→ **Extracted information**:
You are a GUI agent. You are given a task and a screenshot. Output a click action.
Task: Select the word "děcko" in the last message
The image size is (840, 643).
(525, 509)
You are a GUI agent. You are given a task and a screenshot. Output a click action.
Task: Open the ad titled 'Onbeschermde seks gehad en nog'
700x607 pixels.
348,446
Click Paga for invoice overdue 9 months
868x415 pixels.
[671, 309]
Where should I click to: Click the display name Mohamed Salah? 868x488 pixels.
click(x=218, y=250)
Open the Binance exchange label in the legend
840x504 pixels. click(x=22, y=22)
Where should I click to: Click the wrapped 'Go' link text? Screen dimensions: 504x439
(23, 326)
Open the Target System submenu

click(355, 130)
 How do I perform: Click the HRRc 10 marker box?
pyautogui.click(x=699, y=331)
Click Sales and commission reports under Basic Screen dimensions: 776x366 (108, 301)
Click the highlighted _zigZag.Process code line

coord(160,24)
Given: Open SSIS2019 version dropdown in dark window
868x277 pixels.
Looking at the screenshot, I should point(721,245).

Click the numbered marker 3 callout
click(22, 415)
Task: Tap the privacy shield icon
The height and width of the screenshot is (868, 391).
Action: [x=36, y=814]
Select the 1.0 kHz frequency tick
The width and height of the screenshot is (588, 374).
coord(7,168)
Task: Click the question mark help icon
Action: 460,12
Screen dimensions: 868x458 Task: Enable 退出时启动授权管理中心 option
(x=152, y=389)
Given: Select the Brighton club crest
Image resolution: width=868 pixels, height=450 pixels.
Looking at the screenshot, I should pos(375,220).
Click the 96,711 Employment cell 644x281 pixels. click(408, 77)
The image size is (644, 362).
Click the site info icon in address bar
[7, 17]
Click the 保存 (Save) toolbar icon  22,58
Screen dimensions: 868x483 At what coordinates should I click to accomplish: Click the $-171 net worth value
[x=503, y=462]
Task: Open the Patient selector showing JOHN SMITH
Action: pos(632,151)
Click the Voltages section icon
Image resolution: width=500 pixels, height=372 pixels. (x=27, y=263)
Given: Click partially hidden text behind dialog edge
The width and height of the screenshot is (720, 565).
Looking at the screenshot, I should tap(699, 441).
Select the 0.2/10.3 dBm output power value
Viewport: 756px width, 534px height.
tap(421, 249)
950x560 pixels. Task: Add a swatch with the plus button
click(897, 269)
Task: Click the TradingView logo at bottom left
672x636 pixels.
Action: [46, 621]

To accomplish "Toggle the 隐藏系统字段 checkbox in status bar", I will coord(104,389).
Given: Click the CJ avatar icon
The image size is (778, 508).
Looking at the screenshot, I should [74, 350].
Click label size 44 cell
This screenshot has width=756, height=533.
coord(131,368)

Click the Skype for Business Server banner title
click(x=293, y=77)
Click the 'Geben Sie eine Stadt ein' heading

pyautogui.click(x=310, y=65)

→ **Assigned task**:
From the line containing "The height and" down to the last line, reproduce the records exactly. Include both ends.

→ **Output**:
The height and width of the screenshot is (868, 391).
Action: [x=36, y=814]
Select the 1.0 kHz frequency tick
The width and height of the screenshot is (588, 374).
coord(7,168)
Task: Click the question mark help icon
Action: 460,12
Screen dimensions: 868x458 Task: Enable 退出时启动授权管理中心 option
(x=152, y=389)
Given: Select the Brighton club crest
Image resolution: width=868 pixels, height=450 pixels.
Looking at the screenshot, I should pos(375,220).
Click the 96,711 Employment cell 644x281 pixels. click(408, 77)
The image size is (644, 362).
Click the site info icon in address bar
[7, 17]
Click the 保存 (Save) toolbar icon  22,58
Screen dimensions: 868x483 At what coordinates should I click to accomplish: Click the $-171 net worth value
[x=503, y=462]
Task: Open the Patient selector showing JOHN SMITH
Action: pos(632,151)
Click the Voltages section icon
Image resolution: width=500 pixels, height=372 pixels. (x=27, y=263)
Given: Click partially hidden text behind dialog edge
The width and height of the screenshot is (720, 565).
Looking at the screenshot, I should tap(699, 441).
Select the 0.2/10.3 dBm output power value
Viewport: 756px width, 534px height.
tap(421, 249)
950x560 pixels. Task: Add a swatch with the plus button
click(897, 269)
Task: Click the TradingView logo at bottom left
672x636 pixels.
Action: [46, 621]

To accomplish "Toggle the 隐藏系统字段 checkbox in status bar", I will coord(104,389).
Given: Click the CJ avatar icon
The image size is (778, 508).
Looking at the screenshot, I should [74, 350].
Click label size 44 cell
This screenshot has width=756, height=533.
coord(131,368)

Click the Skype for Business Server banner title
click(x=293, y=77)
Click the 'Geben Sie eine Stadt ein' heading

pyautogui.click(x=310, y=65)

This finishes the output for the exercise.